• **Text excerpt**:
==========

Yes--seems to me Pound gives more lipservice to Khayamm/Fitsgerald's work than
used it as a direct reference--it was an innovative translation or imitation
for the period--but the archaisms you mention could be found in many 19th
century sources--Swinburne was full of them, for just one example, as well as
being a feature of many attempts of translators to find that middle ground
between past and present. Pound followed Rossetti early, and as a good sense of
how R and P operated as translators, you might read Rossetti's intro to his
trans of Dantes La Vita Nuova.  Unless you have some strong specific sense in
which Fitzgerald's work (true, Khayamm was a Poundian polumetis intellectual,
as were some of the stronger and more obvious models for Pound, such as
Callimachus, and Fitz a moderate innovator) really influenced Pound, I don't
buy it.
 
 
Didn't anyone receive my Thursday post  about Omar Khayyam? FitzGerald's
>translation, a favorite of ep's early and late, seems a much more evident
>source
>for this orientalist imagery.

==========

Entries giving target coordinates:
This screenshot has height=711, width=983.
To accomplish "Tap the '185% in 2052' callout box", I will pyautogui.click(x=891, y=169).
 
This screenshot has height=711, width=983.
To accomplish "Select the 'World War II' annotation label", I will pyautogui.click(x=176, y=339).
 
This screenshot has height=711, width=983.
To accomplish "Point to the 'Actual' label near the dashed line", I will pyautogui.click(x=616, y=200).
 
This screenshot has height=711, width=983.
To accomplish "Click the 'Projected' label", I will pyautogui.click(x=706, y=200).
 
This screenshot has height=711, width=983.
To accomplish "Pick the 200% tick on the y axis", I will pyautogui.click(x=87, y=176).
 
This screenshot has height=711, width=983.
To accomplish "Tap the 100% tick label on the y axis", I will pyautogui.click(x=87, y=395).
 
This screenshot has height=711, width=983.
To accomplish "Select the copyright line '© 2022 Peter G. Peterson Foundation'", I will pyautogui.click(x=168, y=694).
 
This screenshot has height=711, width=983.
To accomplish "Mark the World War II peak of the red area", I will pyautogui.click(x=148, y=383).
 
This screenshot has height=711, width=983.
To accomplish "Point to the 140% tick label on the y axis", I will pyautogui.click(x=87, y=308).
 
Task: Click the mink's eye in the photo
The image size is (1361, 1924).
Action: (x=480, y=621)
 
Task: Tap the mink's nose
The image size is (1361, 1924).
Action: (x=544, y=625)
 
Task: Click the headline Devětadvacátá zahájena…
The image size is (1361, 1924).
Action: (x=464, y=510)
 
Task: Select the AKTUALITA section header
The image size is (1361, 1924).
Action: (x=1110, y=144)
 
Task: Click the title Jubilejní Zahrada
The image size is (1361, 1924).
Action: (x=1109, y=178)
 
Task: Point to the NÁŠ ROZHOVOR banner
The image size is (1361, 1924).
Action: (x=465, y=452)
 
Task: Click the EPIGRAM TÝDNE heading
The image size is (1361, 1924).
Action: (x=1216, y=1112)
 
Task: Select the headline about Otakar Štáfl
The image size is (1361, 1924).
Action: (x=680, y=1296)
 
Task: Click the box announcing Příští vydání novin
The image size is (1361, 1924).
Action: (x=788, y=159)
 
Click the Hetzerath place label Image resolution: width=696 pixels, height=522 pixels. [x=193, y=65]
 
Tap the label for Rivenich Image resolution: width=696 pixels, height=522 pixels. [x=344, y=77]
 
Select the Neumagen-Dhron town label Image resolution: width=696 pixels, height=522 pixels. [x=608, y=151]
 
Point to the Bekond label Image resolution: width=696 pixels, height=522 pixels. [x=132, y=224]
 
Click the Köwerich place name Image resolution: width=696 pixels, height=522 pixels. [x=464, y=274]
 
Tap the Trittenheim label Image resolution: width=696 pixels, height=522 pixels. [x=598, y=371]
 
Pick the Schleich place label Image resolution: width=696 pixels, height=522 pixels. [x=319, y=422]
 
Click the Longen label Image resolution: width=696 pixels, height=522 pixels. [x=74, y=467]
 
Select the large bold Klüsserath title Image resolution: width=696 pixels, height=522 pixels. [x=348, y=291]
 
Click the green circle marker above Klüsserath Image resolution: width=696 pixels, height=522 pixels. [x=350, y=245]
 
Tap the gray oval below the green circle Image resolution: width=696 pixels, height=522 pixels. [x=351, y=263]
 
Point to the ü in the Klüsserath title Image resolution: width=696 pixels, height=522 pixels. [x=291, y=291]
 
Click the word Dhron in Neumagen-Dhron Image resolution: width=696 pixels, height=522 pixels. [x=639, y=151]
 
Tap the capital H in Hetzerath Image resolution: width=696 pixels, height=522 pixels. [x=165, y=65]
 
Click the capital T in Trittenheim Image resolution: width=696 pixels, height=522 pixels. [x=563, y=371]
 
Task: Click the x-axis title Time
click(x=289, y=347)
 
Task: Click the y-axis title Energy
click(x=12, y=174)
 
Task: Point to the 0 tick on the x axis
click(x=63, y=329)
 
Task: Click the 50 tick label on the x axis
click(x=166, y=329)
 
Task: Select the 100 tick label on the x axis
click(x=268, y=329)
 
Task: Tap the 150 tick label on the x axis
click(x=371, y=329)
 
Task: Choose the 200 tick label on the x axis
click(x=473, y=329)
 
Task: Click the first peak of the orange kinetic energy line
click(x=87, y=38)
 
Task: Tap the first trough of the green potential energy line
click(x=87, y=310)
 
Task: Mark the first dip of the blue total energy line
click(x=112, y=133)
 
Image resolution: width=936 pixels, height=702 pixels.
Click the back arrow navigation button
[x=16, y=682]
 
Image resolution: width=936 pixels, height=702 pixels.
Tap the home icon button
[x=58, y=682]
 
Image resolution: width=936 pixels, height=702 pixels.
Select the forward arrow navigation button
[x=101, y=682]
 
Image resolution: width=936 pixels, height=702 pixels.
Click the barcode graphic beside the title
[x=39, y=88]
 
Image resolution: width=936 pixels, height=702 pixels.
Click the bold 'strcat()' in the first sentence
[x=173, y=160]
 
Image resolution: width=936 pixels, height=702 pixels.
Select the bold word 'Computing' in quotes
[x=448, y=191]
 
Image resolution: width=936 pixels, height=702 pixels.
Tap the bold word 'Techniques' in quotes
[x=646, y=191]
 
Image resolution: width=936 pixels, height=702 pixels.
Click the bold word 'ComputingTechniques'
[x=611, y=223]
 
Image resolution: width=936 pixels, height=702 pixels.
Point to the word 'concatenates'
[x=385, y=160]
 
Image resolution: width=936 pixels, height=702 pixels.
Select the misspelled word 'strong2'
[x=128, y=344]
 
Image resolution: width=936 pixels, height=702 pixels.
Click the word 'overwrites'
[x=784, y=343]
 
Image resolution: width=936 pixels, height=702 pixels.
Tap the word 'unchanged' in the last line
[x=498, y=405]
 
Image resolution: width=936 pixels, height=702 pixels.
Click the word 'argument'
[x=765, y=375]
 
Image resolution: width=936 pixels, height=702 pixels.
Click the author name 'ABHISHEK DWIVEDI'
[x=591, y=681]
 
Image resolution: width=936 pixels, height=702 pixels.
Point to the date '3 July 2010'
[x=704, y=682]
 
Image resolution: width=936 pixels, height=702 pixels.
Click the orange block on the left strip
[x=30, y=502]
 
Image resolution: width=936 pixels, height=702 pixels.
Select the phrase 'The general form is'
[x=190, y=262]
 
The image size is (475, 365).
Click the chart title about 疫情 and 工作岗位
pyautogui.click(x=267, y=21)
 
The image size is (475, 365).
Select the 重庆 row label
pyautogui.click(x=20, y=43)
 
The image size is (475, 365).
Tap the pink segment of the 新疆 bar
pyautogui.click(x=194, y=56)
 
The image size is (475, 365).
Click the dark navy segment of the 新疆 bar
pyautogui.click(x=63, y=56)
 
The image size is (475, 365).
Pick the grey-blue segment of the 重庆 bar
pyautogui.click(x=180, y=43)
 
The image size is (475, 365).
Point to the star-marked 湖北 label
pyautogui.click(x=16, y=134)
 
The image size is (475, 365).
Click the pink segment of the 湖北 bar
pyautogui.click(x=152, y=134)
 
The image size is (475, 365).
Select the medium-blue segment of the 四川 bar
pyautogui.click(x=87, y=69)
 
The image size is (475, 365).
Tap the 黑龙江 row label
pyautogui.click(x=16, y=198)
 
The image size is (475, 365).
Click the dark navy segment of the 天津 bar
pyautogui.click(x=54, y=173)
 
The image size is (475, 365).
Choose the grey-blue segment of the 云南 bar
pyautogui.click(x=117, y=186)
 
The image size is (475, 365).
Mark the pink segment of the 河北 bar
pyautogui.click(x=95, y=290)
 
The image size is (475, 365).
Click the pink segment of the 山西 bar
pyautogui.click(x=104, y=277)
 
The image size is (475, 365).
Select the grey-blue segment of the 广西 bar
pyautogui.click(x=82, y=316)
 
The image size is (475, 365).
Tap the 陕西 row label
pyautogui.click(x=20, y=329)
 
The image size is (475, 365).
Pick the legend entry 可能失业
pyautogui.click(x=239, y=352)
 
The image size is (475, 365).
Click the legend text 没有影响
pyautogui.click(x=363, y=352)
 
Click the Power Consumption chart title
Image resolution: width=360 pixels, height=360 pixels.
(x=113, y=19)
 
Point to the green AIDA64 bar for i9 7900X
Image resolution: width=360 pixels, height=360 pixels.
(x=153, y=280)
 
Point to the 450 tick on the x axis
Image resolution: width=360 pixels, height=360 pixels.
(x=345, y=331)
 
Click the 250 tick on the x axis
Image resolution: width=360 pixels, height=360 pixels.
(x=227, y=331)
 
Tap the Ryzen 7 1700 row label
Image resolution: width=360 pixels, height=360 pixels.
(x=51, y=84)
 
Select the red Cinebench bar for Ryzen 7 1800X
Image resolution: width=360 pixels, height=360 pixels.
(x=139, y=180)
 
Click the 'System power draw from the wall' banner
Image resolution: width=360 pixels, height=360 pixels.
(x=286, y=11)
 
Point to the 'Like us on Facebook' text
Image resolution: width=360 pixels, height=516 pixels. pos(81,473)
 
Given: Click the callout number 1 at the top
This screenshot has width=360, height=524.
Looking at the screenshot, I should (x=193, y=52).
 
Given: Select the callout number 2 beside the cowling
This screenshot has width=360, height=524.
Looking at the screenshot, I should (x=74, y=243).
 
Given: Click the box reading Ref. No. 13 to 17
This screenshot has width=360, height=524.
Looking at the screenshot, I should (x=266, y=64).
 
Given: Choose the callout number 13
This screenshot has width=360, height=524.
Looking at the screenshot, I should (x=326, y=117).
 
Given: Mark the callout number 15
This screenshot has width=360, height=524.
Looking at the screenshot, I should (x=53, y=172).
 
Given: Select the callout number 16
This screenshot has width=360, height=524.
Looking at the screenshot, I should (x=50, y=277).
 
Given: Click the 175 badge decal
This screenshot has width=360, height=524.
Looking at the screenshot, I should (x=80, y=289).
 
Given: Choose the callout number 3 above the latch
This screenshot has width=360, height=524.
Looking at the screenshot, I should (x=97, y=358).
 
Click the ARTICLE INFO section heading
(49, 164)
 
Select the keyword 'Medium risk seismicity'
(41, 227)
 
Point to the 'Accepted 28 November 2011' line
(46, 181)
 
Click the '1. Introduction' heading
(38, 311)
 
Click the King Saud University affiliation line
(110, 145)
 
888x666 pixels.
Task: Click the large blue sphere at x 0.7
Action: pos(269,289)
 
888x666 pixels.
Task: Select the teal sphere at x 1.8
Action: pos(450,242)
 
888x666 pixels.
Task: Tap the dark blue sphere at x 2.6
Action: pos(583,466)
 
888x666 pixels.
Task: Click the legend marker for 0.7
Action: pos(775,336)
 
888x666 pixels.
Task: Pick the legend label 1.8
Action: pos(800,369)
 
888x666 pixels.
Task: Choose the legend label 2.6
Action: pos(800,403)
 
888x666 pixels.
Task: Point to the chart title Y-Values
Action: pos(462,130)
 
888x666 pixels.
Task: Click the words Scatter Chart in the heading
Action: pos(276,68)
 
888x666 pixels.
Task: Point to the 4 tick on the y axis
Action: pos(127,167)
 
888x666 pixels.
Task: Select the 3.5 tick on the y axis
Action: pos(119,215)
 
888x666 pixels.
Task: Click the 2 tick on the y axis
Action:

==========

• **Task requirements**: Continue the exchange on Pound and FitzGerald's Omar Khayyam, starting after its last line.

• **Task output**:
>
>wp
>
>Booth, Christopher wrote:
>
>> That Pound might not have had the Eastern background yet to significantly
>> weave in a Buddhist or Confucian conceit may be so, but the fact remains
>> that a "prayer wheel" is a term dating from 1814 (according to my Webster's
>> 10th here at work), and it is a term that would have been familiar to
>> missionaries, students of philosophy, theology, Asia, geography, readers of
>> National Geographic, travel literature, etc., etc. Pound had not yet hit on
>> his Asian vein, but lets give him credit for having a decent vocabulary and
>> the general knowledge that an educated young man with a curiosity about the
>> world would have had in his day.
>>
>> It is a not uncommon fallacy to assume that a writer's knowledge about a
>> subject was tabula rasa before a certain period in the writer's development.
>> It seems absurd to me that Pound could not have used a common phrase that
>> would have been as in the realm of general knowledge in his day as it is
>> now, only because we would like to catagorize its use under "E.P.: Asian
>> Reference". It doesn't have to be a mature Eastern reference, but an
>> appropriate phrase for an image.
>>
>> I don't have a copy of the poem here, but if the line does indeed run as
>>
>>    Th' alternate prayer wheel of the night and light
>>
>> then it is a prayer wheel. A prayer wheel is a prayer wheel, and was so in
>> his day.
>>
>> What is the liklihood that Pound would have coined a phrase already in use?
>>
>> !!!!!!!!!!
>>
>> Although I am still quite comfortable with what I said above, a trip to the
>> OED fished up this treasure under _prayer wheel_:
>>
>>    2. A wheel set with bells and fastened to the ceiling of a chapel,
>>        formerly used for divination in connexion with masses or
>>        other devotional services.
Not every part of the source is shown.